Sonic Texture Recognition/Classification (2008-12)


To work with that element of sound we might call it’s “texture”, to create work that is itself “textural” is a very contemporary idea. I have focused on this phenomenon both as an aesthetic interest, as a perceptual phenomenon and as a behavior of sound signals. I am keenly interested in ways to extract, sense, transform or synthesize textural elements, and how to create machines that can identify, parse and re-define textural qualities. My work in developing creative, listening and reacting machines has largely centered around this aesthetic concern, which has most recently led to my exploration of of the use of nonlinear time/frequency analysis techniques – something that finds its way into other software projects including FILTER and GREIS. This “experimental signals and systems” work is built around the use of empirical mode decomposition and the use of machine listening/learning built upon a dynamical systems model. This was best articulated in my 2012 Journal of Acoustical Society of America paper.

The abstract:

“This paper describes a system for modeling, recognizing, and classifying sound textures. The described system translates contemporary approaches from video texture analysis, creating a unique approach in the realm of audio and music.
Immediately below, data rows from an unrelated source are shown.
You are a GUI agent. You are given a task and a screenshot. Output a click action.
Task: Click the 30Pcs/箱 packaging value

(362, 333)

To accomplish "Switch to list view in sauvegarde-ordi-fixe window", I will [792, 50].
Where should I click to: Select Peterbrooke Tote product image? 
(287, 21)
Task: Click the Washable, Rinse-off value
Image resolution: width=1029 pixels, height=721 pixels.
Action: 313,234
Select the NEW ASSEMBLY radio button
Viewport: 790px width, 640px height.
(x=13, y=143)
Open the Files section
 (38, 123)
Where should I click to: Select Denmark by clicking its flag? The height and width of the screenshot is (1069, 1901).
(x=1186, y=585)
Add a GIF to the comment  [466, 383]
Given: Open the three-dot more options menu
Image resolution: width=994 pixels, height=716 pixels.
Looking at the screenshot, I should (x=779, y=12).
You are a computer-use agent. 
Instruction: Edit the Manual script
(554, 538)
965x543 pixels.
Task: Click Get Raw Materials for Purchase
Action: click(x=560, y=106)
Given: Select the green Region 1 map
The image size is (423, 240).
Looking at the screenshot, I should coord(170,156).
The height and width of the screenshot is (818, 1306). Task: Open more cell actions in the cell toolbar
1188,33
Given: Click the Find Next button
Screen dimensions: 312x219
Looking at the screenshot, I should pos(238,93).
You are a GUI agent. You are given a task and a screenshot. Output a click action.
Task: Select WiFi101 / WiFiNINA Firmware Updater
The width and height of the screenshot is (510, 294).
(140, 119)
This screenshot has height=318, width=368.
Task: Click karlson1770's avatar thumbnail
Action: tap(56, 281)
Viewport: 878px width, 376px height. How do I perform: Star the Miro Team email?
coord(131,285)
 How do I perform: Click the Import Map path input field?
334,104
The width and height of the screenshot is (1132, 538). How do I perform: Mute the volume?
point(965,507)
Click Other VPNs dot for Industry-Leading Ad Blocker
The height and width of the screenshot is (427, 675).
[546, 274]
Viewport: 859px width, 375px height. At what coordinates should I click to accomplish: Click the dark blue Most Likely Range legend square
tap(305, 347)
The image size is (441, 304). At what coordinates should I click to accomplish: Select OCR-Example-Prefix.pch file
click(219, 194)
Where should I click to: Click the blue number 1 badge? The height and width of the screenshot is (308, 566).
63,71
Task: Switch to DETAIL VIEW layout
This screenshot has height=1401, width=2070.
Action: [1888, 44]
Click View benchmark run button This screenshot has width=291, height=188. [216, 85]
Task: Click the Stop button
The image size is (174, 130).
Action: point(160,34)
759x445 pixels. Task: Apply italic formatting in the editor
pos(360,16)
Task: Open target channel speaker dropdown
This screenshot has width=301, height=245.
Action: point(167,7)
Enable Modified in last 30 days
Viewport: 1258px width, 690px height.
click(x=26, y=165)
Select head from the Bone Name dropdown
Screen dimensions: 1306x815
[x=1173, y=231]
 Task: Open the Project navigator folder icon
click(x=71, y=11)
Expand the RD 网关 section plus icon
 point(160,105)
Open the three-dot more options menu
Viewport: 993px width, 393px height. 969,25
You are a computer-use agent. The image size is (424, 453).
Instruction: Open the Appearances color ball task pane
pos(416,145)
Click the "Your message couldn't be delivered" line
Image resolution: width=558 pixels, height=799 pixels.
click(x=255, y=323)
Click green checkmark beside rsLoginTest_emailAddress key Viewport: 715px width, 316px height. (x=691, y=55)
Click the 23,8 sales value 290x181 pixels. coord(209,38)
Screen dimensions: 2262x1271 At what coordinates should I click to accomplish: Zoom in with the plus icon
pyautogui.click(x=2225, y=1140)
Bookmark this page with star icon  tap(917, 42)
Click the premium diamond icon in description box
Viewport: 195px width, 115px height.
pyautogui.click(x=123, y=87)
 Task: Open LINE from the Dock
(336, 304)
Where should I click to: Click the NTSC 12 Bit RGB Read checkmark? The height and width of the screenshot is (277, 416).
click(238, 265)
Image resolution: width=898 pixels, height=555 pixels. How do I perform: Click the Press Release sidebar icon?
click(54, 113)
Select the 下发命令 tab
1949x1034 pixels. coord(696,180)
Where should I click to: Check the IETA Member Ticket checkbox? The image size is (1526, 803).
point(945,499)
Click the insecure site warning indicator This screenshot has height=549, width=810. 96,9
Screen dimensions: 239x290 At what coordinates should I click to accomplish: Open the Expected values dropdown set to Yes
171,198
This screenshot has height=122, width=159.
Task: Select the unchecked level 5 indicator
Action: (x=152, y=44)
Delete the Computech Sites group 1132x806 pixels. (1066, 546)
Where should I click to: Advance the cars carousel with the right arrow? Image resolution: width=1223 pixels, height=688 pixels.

The signal is first represented as a set of mode functions by way of the Empirical Mode Decomposition technique for time/frequency analysis, before expressing the dynamics of these modes as a linear dynamical system (LDS). Both linear and nonlinear techniques are utilized in order to learn the system dynamics, which leads to a successful distinction between unique classes of textures. Five classes of sounds comprised a data set, consisting of crackling fire, typewriter action, rainstorms, carbonated beverages, and crowd applause, drawing on a variety of source recordings. Based on this data set the system achieved a classification accuracy of 90%, which outperformed both a Mel-Frequency Cepstral Coefficient based LDS-modeling approach from the literature, as well as one based on a standard Gaussian Mixture Model classifier.”

System Diagram for this project:

Related writings:

Doug Van Nort, Jonas Braasch and Pauline Oliveros. Sound Texture Recognition through Dynamical Systems Modeling of Empirical Mode Decomposition. Journal of the Acoustical Society of America, Vol. 132, issue 4, pp. 2734-2744, 2012.

Doug Van Nort. Instrumental Listening: sonic gesture as design principle. Organised Sound 14(2):177-187, August 2009.

Doug Van Nort, Jonas Braasch and Pauline Oliveros, Sound Texture Analysis based on a Dynamical Systems Model and Empirical Mode Decomposition, Proceedings of the 129th Convention of the Audio Engineering Society, San Francisco, CA, November 2010.

Doug Van Nort, Texture Perception: Signal Modeling and Compositional Approaches, in Proc. of the 2007 Conference of the Society for Music Perception and Cognition (SMPC-07), Montreal, QC, August 2007.